Rewrite the data entries below, changing each "Where should I click to" to "Which spot should I click to" and keeping everything else the same.

[Start RECORDS SUPPLIED]

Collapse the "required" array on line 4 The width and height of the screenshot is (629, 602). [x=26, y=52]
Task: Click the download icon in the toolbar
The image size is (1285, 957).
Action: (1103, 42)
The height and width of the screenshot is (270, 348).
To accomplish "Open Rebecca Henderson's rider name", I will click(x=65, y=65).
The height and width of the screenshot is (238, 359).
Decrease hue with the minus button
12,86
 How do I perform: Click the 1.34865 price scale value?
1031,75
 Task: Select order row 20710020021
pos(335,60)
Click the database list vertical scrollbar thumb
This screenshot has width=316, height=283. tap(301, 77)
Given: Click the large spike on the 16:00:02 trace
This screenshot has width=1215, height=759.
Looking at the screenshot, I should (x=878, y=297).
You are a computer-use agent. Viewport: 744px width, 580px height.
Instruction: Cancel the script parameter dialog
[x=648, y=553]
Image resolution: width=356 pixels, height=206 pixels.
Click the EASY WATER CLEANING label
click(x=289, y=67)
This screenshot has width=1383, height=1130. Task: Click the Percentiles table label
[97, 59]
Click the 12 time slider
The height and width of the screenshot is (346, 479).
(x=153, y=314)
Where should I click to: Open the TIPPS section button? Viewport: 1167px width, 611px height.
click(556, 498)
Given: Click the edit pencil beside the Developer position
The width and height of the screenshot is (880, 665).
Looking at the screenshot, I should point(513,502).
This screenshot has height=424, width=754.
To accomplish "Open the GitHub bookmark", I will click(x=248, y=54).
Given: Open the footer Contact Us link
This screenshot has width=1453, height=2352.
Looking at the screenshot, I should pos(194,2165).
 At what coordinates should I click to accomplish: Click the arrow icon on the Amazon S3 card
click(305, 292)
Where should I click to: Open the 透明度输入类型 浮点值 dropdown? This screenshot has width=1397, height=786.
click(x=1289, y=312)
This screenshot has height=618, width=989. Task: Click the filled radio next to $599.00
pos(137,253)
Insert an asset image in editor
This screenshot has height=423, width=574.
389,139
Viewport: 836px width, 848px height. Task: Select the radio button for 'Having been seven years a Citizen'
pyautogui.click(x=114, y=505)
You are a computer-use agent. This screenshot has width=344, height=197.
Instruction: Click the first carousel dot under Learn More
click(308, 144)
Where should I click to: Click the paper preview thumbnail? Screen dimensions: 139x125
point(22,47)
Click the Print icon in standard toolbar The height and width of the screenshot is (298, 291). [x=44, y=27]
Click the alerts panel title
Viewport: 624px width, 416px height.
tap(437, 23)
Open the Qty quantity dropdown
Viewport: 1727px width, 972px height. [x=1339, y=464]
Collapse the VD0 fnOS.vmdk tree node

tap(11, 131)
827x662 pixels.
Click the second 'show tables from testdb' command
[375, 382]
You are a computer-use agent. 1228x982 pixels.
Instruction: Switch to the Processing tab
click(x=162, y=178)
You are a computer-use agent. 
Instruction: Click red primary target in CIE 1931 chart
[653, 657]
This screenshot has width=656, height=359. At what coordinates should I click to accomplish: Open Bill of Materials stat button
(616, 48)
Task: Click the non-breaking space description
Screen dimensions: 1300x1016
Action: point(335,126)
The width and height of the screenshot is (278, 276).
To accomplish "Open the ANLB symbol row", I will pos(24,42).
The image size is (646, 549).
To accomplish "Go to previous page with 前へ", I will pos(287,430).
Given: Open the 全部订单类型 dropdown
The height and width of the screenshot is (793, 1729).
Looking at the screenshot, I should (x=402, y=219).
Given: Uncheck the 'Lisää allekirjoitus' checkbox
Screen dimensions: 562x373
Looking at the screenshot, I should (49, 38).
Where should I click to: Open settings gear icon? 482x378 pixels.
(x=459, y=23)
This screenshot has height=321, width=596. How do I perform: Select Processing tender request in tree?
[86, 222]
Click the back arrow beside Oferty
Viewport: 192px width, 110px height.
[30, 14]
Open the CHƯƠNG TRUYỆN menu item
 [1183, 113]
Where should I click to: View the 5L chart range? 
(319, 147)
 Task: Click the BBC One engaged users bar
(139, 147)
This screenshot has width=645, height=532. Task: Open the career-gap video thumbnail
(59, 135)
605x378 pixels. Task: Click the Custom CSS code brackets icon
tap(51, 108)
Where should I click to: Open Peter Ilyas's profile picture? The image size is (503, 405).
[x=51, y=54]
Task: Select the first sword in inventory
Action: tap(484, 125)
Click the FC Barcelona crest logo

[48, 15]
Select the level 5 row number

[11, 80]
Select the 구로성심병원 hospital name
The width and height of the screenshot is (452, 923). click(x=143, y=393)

[End RECORDS SUPPLIED]

* _ANSWER TO THIS PROBLEM_:
Collapse the "required" array on line 4 The width and height of the screenshot is (629, 602). [x=26, y=52]
Task: Click the download icon in the toolbar
The image size is (1285, 957).
Action: (1103, 42)
The height and width of the screenshot is (270, 348).
To accomplish "Open Rebecca Henderson's rider name", I will click(x=65, y=65).
The height and width of the screenshot is (238, 359).
Decrease hue with the minus button
12,86
 How do I perform: Click the 1.34865 price scale value?
1031,75
 Task: Select order row 20710020021
pos(335,60)
Click the database list vertical scrollbar thumb
This screenshot has width=316, height=283. tap(301, 77)
Given: Click the large spike on the 16:00:02 trace
This screenshot has width=1215, height=759.
Looking at the screenshot, I should (x=878, y=297).
You are a computer-use agent. Viewport: 744px width, 580px height.
Instruction: Cancel the script parameter dialog
[x=648, y=553]
Image resolution: width=356 pixels, height=206 pixels.
Click the EASY WATER CLEANING label
click(x=289, y=67)
This screenshot has width=1383, height=1130. Task: Click the Percentiles table label
[97, 59]
Click the 12 time slider
The height and width of the screenshot is (346, 479).
(x=153, y=314)
Which spot should I click to: Open the TIPPS section button? Viewport: 1167px width, 611px height.
click(556, 498)
Given: Click the edit pencil beside the Developer position
The width and height of the screenshot is (880, 665).
Looking at the screenshot, I should point(513,502).
This screenshot has height=424, width=754.
To accomplish "Open the GitHub bookmark", I will click(x=248, y=54).
Given: Open the footer Contact Us link
This screenshot has width=1453, height=2352.
Looking at the screenshot, I should pos(194,2165).
 At what coordinates should I click to accomplish: Click the arrow icon on the Amazon S3 card
click(305, 292)
Which spot should I click to: Open the 透明度输入类型 浮点值 dropdown? This screenshot has width=1397, height=786.
click(x=1289, y=312)
This screenshot has height=618, width=989. Task: Click the filled radio next to $599.00
pos(137,253)
Insert an asset image in editor
This screenshot has height=423, width=574.
389,139
Viewport: 836px width, 848px height. Task: Select the radio button for 'Having been seven years a Citizen'
pyautogui.click(x=114, y=505)
You are a computer-use agent. This screenshot has width=344, height=197.
Instruction: Click the first carousel dot under Learn More
click(308, 144)
Which spot should I click to: Click the paper preview thumbnail? Screen dimensions: 139x125
point(22,47)
Click the Print icon in standard toolbar The height and width of the screenshot is (298, 291). [x=44, y=27]
Click the alerts panel title
Viewport: 624px width, 416px height.
tap(437, 23)
Open the Qty quantity dropdown
Viewport: 1727px width, 972px height. [x=1339, y=464]
Collapse the VD0 fnOS.vmdk tree node

tap(11, 131)
827x662 pixels.
Click the second 'show tables from testdb' command
[375, 382]
You are a computer-use agent. 1228x982 pixels.
Instruction: Switch to the Processing tab
click(x=162, y=178)
You are a computer-use agent. 
Instruction: Click red primary target in CIE 1931 chart
[653, 657]
This screenshot has width=656, height=359. At what coordinates should I click to accomplish: Open Bill of Materials stat button
(616, 48)
Task: Click the non-breaking space description
Screen dimensions: 1300x1016
Action: point(335,126)
The width and height of the screenshot is (278, 276).
To accomplish "Open the ANLB symbol row", I will pos(24,42).
The image size is (646, 549).
To accomplish "Go to previous page with 前へ", I will pos(287,430).
Given: Open the 全部订单类型 dropdown
The height and width of the screenshot is (793, 1729).
Looking at the screenshot, I should (x=402, y=219).
Given: Uncheck the 'Lisää allekirjoitus' checkbox
Screen dimensions: 562x373
Looking at the screenshot, I should (49, 38).
Which spot should I click to: Open settings gear icon? 482x378 pixels.
(x=459, y=23)
This screenshot has height=321, width=596. How do I perform: Select Processing tender request in tree?
[86, 222]
Click the back arrow beside Oferty
Viewport: 192px width, 110px height.
[30, 14]
Open the CHƯƠNG TRUYỆN menu item
 [1183, 113]
Which spot should I click to: View the 5L chart range? 
(319, 147)
 Task: Click the BBC One engaged users bar
(139, 147)
This screenshot has width=645, height=532. Task: Open the career-gap video thumbnail
(59, 135)
605x378 pixels. Task: Click the Custom CSS code brackets icon
tap(51, 108)
Which spot should I click to: Open Peter Ilyas's profile picture? The image size is (503, 405).
[x=51, y=54]
Task: Select the first sword in inventory
Action: tap(484, 125)
Click the FC Barcelona crest logo

[48, 15]
Select the level 5 row number

[11, 80]
Select the 구로성심병원 hospital name
The width and height of the screenshot is (452, 923). click(x=143, y=393)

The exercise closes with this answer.